ФРАГМЕНТ ТЕКСТА:
------------------------------
М-да... Почему в двойном "Оффтопе"? А обещали в "Помогите"...




> И трояны будут вынуждены (при условии соответствующей переделки троянов спамерами, надо полагать) рассылать почту не напрямую, а только через почтовые сервера («корпоративные или Яндекса», как Вы сказали) путем использования реквизитов SMTP-авторизации, взятых тут же на компьютере клиента. Все это уже говорилось, и не раз. Вы читать умеете?


Так это Вам приводились эти аргументы. Наконец-то Вы их прочитали.

Схемы поскипаны.  :Smiley: 

Магнитуды тоже поскипаны.  :Smiley: 

Еще много чего поскипано.  :Smiley: 




> А Вы разве предлагаете не то же самое (только на еще более далекой от источника точке маршрута) — борьбу со следствием, когда предлагаете ограничиться только борьбой с приходящим спамом?!!


А вот тут не передергивайте! Я говорил о комплексной системе. Как эта Ваша цитата соотносится со следующей:



> Geser (и Вы) совершенно прав в том, что организационные, законодательные и пропагандистские меры нужны. Я разве с этим спорю или спорил? нет конечно. Вы это прекрасно знаете. Я несколько раз в этой теме про это говорил, открытым текстом.


Зачем же так передергивать-то?

*Добавлено через 10 минут*




> Ответ заключался в том, что рассылка троянами через сервера неспособна выполнить тот объем спама, который имеем сейчас. Потому что а) не хватит мощности всех почтовых серверов в мире б) на почтовых серверах ПО СВОИМ пользователям ничто не мешает применять тарпит, IP-Screen и прочие меры для ограничения спам-рассылок.
> Вот на это соображение господин borka наотрез отказывается давать ответ, только леонид-ильичевское «мнение».


Этот флудер borka Вам объяснил, что его (borka) больше интересуют вопросы входящего спама, что предлагаемая мера никоим образом не снизит его объем. Что такие меры нужно принимать по всему миру, точнее, по компьютерно развитым странам. Что моему провайдеру/админу закрытие порта не поможет, если объем входящего спама многократно превосходит исходящий. 
Но ответы, которые не подпадают под концепцию закрытия 25 порта, Вас не устраивают.

*Добавлено через 6 минут*




> Проблема в том, что есть масса криво настроенных почтовых серверов где возможен открытый relay.


Так это ж надо знать, что это такое. Вот Вы знаете, а кто-то даже понятия не имеет. Потому что почтовик мог быть когда-то настроен ужЕ ушедшим админом, оно как-то работает, и никто его и трогать не будет. Либо обслуживаться приходящим админом, для которого лишние заморочки ни к чему.

----------


## kuznetz

> ...


поскипано.



> ...


опять поскипано



> ...


поскипано тоже.
------------------------------
ВЫДЕРЖКИ ИЗ ДАННЫХ:

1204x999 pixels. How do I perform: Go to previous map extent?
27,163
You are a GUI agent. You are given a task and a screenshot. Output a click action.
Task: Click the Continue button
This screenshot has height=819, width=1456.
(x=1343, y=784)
------------------------------
ВОПРОСЫ И ЗАДАНИЯ:
1) Ответьте на вопросы по фрагменту обсуждения о спаме, отмечая ответы так же, как вопросы.
(а) Какой раздел назван в первой реплике как обещанный?
(б) Какие две причины приведены в цитате со словами «рассылка троянами через сервера неспособна выполнить тот объем спама»?
(в) Кем, согласно ответу на реплику про открытый relay, мог быть когда-то настроен почтовик?
2) Приведите продолжение фрагмента обсуждения о спаме, начиная сразу после его последней строки.
Данные для выполнения заданий не понадобятся.

СПИСОК ОТВЕТОВ:
1)
(а) Раздел «Помогите».
(б) Не хватит мощности всех почтовых серверов в мире; на почтовых серверах ничто не мешает применять к своим пользователям тарпит, IP-Screen и прочие меры для ограничения спам-рассылок.
(в) Уже ушедшим админом.

2)
Извините, господин borka, но весь Ваш пост поскипан. Если Вы не желаете вести диалог, а желаете валять ваньку — валяйте. Но я валять не намерен




> Проблема в том, что есть масса криво настроенных почтовых серверов где возможен открытый relay. В частности у нашего местного прова обнаружилась колоссальная утечка траффика. Оказался криво настроенный postfix и через него пробрасывали оочень много почты, канал был забит полностью.


Без сомнения, такое бывает. Я сам залетал за время своей работы 2 раза (с открытым релеем). Каждый раз точно помню.

Но Вы ведь не хотите сказать, что кривонастроенные почтовики поставляют хоть сколько-нибудь заметную часть спама в интернете? Почему Вы говорите «масса»?
Доля кривонастроенных почтовиков совершенно незначительна. И она никогда не будет значительна — потому что с чего?

Наибольшую часть спама производят спам-трояны на компьютерах пользователей. Именно с этой частью предлагается бороться путем закрытия порта 25.

----------


## borka

> поскипано.
> опять поскипано
> поскипано тоже.
> Извините, господин borka, но весь Ваш пост поскипан. Если Вы не желаете вести диалог, а желаете валять ваньку — валяйте. Но я валять не намерен


Не вопрос. Со своей стороны я закончил.

----------


## ALEX(XX)

> Наибольшую часть спама производят спам-трояны на компьютерах пользователей. Именно с этой частью предлагается бороться путем закрытия порта 25.


Вот насчёт массового закрытия 25 порта... Вряд ли такое возможно, потому что это заложено с самого начала начал, это вроде фундамента в здании. Невозможно переделать фундамент без разборки здания...  Не факт, что не придумают иной способ. Ведь как говорится, на каждую хитрую ж... найдётся кой-чего с резьбой.

----------


## kuznetz

> Со своей стороны я закончил


Закончили валять ваньку?




> Вот насчёт массового закрытия 25 порта... Вряд ли такое возможно, потому что это заложено с самого начала начал, это вроде фундамента в здании. Невозможно переделать фундамент без разборки здания


Почему фундамент, почему разборка? Поясните, Алекс.

Порт 25 для клиентов закрыть, клиенты будут вместо него отправлять на порт MSA (порт 587). Больше ничего. Какая разборка?




> Не факт, что не придумают иной способ.


Иной способ чего?!

----------


## borka

> Закончили валять ваньку?


Переписку с Вами.

----------


## ALEX(XX)

> Почему фундамент, почему разборка? Поясните, Алекс. Порт 25 для клиентов закрыть, клиенты будут вместо него отправлять на порт MSA (порт 587). Больше ничего. Какая разборка?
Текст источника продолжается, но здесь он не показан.